Bash Shell Helpers

Who is this document for?

This is for someone using Jug on a compute cluster where there is a dedicated head node. These scripts help launch, monitor, and terminate jug on all of the compute nodes. They should be used with caution, as they are not heavily tested and may need to be modified for your setup.

Terms used in this document

head node
Computer that does not perform heavy computation locally. Instead it is in charge of managing and monitoring jug on other computers
compute node/client
Interchangable terms for this doc. Computers that are connected to the head node (typically via an SSH connection) and will be performing computation.
jug instance
A single jug process, typically running on a compute node

What scripts are available?

jug
The normal jug executable
jugrun
Starts jug executables on non-head machines. The number of executables started on each client machine should be configured to match the hardware of each client machine e.g. for 12 hardware threads, it may be reasonable to run 10 instances of jug
jugstatus
Monitors jug execution by occasionally calling ‘jug status’
jughalt
Stops all jug executors on all compute node computers
juglog
Outputs a log of jug run/halt/stop commands
jugoutput
If your jug tasks print to stdout or stderr, this collects all of that content from each remote machine and prints it out. Note that this command will likely need to be configured for your computer

Installing these scripts

You need to

  1. create an alias for all of the jug* commands in your .bash_profile
  2. create a workers.iplist file
  3. create a .waitonjug executable
  4. create a run_workers.sh` script.

All of these are covered here. Also note, these scripts require pssh

Creating command aliases

local ~$ ssh myserver
myserver ~$ nano .bash_profile
# Nano opens a text editor and I paste the following at
# the top (minus the hash signs)
#
#alias pssh='pssh -i -h workers.iplist '
#alias jugstatus='watch -n 10 -d jug status --cache benchmark_jug.py'
#alias jugrun='echo "`date`: Start" >> .juglog; screen -d -m -S jugwatcher sh ~/.waitonjug; pssh screen -d -S jug -m sh run_workers.sh'
#alias jugoutput='pssh cat /mnt/localhd/.jug*'
#alias jughalt='echo "`date`: Halt ">> .juglog; screen -S jugwatcher -X quit;  pssh pkill jug;'
#alias juglog='cat ~/.juglog'
#
# Now we need to tell the server to 'reload' .bash_profile
myserver ~$ source .bash_profile
# Now type 'jug' and hit tab a few times to see the following
myserver ~$ jug
jug    jughalt    juglog     jugoutput  jugrun     jugstatus

Creating workers.iplist

This is pretty simple, just create a file called workers.iplist and insert something like this to identify all of your compute nodes:

10.0.2.2
10.0.2.4
10.0.2.5
10.0.2.6
10.0.2.7

Creating .waitonjug executable Create a new file called .waitonjug and insert the following

#!/bin/sh

echo "Waiting..."
jug sleep-until benchmark_jug.py
echo "`date`: Completed" >> ~/.juglog
echo "Complete, returning"

Then save the file and make it executable by typing chmod a+x .waitonjug.

Creating run_workers.sh

Create a new file called run_workers.sh and paste the following, but be sure to modify the script! There are a few things to modify: the number of workers, the name of your jug python code, and where to send the output.

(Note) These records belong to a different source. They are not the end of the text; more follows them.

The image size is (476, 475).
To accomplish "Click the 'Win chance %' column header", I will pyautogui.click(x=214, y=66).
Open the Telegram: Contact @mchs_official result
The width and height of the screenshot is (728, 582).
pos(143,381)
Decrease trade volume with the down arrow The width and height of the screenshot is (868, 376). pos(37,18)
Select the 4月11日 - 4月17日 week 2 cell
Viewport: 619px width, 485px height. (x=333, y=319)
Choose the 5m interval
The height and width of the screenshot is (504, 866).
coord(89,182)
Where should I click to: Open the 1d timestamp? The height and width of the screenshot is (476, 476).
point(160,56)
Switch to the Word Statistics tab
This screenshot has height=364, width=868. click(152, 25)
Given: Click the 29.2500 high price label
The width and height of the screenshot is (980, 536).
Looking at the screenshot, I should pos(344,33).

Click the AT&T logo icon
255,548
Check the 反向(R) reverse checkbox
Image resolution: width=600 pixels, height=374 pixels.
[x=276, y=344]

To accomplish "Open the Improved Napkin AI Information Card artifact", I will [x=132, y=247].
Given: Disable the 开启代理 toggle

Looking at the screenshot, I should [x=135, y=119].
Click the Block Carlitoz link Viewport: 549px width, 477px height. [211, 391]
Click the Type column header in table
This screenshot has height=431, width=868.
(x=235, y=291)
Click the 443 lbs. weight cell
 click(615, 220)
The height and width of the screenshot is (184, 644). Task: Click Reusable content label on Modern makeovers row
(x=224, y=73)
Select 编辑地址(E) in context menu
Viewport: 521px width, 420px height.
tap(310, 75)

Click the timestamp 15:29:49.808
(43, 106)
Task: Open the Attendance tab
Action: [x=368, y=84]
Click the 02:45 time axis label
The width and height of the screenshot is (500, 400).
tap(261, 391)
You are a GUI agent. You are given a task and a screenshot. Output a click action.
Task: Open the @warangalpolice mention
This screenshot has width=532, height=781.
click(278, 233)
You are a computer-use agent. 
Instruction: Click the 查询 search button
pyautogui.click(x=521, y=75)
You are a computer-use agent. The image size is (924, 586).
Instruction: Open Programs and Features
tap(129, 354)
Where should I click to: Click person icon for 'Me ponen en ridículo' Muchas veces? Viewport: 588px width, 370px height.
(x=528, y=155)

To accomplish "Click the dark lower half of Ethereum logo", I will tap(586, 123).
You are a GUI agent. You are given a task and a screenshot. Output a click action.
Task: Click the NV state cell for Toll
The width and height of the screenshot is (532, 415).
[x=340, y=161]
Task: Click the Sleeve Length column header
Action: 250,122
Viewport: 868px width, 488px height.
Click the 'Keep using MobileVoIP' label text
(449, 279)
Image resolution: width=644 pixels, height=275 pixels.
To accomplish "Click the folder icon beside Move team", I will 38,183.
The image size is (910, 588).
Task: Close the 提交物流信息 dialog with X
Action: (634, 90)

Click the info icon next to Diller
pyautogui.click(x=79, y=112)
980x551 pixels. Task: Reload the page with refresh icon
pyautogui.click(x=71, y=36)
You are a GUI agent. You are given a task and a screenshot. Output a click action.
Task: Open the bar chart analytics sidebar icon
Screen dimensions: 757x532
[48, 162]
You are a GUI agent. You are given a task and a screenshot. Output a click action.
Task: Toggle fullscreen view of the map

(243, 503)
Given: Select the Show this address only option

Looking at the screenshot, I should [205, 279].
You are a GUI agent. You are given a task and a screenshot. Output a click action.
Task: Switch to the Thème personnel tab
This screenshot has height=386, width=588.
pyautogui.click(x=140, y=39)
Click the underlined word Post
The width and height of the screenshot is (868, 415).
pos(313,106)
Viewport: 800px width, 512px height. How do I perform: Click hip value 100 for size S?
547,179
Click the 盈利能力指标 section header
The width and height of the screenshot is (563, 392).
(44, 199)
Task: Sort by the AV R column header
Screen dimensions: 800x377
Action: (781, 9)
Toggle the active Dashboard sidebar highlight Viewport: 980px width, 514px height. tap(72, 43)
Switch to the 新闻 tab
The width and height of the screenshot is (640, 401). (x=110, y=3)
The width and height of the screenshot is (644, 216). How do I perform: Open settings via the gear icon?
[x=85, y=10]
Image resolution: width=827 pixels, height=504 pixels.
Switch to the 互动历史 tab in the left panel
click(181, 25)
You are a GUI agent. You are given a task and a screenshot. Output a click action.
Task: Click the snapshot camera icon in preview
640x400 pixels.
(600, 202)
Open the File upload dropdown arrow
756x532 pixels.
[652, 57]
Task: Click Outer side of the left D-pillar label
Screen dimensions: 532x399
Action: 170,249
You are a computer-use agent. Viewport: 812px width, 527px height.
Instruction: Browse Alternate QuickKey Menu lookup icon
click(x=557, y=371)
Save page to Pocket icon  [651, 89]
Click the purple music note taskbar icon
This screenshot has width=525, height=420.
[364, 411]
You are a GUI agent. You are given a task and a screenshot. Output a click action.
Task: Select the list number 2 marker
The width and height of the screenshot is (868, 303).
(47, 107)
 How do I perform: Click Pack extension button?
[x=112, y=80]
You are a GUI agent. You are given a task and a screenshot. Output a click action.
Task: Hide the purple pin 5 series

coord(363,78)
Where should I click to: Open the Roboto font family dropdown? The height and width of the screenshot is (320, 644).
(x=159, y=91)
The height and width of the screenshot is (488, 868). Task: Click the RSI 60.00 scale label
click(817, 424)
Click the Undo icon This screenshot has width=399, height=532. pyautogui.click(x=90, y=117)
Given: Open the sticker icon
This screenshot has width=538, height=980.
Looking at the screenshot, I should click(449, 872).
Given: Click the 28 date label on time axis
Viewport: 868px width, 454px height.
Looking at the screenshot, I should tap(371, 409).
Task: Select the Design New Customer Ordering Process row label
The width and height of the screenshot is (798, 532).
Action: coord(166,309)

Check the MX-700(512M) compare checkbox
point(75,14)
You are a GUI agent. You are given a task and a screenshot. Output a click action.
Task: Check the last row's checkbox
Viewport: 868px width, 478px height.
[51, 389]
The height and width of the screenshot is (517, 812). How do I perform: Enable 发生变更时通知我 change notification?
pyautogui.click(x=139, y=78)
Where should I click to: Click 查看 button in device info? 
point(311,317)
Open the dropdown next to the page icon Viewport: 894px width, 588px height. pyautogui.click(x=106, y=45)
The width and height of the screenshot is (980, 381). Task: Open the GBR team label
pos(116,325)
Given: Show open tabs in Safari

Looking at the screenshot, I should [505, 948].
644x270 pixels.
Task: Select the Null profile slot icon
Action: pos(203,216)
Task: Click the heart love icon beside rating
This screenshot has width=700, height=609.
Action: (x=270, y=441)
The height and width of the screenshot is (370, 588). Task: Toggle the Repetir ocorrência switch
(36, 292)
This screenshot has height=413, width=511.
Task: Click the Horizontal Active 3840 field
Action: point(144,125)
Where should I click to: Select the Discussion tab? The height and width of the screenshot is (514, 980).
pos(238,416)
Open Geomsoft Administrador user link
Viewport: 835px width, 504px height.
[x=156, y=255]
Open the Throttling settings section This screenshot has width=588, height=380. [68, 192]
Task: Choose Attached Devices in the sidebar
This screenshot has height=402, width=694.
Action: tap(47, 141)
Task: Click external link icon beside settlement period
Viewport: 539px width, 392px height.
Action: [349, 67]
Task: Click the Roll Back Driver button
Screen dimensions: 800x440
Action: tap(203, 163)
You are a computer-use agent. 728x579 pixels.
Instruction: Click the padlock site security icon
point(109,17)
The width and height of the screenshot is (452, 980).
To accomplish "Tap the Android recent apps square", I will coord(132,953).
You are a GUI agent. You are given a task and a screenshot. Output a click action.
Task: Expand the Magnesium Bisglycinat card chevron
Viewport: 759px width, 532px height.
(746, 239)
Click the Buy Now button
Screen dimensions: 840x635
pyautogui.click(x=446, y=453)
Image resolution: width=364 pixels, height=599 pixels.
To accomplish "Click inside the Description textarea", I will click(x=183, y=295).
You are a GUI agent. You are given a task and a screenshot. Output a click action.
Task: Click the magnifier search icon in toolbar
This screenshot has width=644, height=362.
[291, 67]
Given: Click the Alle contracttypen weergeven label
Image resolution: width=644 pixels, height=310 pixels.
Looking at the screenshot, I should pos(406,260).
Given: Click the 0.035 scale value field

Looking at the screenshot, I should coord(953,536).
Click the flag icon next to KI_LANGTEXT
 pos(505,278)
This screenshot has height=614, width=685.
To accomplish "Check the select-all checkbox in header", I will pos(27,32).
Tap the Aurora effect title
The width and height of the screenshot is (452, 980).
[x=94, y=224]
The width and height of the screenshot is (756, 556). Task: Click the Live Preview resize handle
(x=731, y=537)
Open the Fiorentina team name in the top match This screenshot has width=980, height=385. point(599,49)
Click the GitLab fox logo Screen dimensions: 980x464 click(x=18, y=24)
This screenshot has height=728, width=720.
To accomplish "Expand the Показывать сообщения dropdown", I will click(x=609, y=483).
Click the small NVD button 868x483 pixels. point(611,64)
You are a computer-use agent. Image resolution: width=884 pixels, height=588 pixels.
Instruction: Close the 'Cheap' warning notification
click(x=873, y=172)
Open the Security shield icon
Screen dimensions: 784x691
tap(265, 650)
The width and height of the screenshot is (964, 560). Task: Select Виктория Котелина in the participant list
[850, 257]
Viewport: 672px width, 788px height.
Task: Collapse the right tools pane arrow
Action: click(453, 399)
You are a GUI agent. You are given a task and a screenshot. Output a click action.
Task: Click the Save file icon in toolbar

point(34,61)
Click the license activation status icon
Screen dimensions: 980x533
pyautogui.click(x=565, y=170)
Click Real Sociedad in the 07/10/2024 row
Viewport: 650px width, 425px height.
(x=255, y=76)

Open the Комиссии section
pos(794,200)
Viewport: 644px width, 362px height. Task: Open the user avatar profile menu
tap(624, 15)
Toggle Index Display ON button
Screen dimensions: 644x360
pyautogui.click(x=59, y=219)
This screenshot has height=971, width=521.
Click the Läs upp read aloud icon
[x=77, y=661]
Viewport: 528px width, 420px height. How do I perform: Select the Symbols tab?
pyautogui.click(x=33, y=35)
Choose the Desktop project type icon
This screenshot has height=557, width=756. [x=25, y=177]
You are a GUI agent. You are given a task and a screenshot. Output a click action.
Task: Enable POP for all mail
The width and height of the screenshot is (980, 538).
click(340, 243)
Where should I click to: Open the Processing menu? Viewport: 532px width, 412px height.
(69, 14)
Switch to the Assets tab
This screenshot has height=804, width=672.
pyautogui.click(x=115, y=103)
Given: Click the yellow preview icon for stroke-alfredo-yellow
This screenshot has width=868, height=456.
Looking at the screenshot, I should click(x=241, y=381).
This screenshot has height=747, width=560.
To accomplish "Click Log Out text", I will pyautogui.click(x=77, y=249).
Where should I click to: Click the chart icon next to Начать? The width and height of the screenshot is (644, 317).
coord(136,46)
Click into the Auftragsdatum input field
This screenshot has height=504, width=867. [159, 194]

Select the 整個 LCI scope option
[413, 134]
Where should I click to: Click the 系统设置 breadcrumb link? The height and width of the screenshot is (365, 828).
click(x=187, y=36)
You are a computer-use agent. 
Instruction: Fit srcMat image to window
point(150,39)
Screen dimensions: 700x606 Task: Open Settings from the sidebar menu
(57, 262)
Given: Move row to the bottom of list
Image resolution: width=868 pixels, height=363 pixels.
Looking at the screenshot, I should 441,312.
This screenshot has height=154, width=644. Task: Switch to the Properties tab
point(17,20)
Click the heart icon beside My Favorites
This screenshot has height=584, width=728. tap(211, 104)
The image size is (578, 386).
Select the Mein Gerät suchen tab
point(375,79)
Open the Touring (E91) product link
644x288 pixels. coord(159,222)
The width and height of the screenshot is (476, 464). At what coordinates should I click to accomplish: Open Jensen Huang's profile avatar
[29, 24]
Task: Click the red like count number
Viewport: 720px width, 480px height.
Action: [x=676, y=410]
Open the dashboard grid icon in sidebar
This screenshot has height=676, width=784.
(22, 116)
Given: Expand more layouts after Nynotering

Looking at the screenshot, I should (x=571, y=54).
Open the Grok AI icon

Number of Workers: This script assumes that all compute nodes can run the same number of jug processes without being overloaded. I would generally recommend setting the number of jug processes to be slightly lower than the total number of hardware threads your compute node can support. For example, each of my compute nodes has 12 hardware threads (6 cores, 2 threads each), so I’ve set to run 10 jug processes per compute node.

Name of script: Below, the name of my jug script is benchmark_jug.py. Yours is likely different, so please update

Output redirection: I’m outputing stdout and stderr to /mnt/localhd. If your jug tasks do not use stdout or stderr, then perhaps just do jug execute <my_jug>.py &> /dev/null & to redirect everything to /dev/null. If you actually want output, make sure that the directory you’re using for output (in my case /mnt/localhd) is NOT shared by NFS, or your workers on different machines will be overwriting the same file. Or be a boss and upgrade this script to read in the hostname ;-)

#!/bin/sh

JUG_PROCESSES_PER_WORKER=10

rm /mnt/localhd/.jug*
for i in {1..${JUG_PROCESSES_PER_WORKER}}
do
    jug execute benchmark_jug.py > /mnt/localhd/.jug$i.out 2> /mnt/localhd/.jug$i.err &
done
wait

After creating run_workers.sh, don’t forget to make it executable using chmod a+x run_workers.sh

Understanding the scripts

pssh Pssh is required for all of these scripts. It allows me to broadcast one command to multiple computers and receive the reply. It makes an ssh connection to each computer, executes the command, and aggregates the replies. Pssh is what reads in the workers.iplist

jugstatus This uses the watch command to call ‘jug status’ every ten seconds

jugrun This will likely need minor modifications for your use. See the ‘installation’ section above. This first posts log entry, then sets up what I call a ‘watcher’, which is a tiny executable that runs in the background on the host computer (actually, it runs inside of a detached screen session) and waits on jug to complete the ‘jugrun’ command. If you peek inside the .waitonjug code you will see that this ‘wait on jug’ logic is nothing more than 1) use jug’s sleep-until 2) create log message indicating that the job is complete.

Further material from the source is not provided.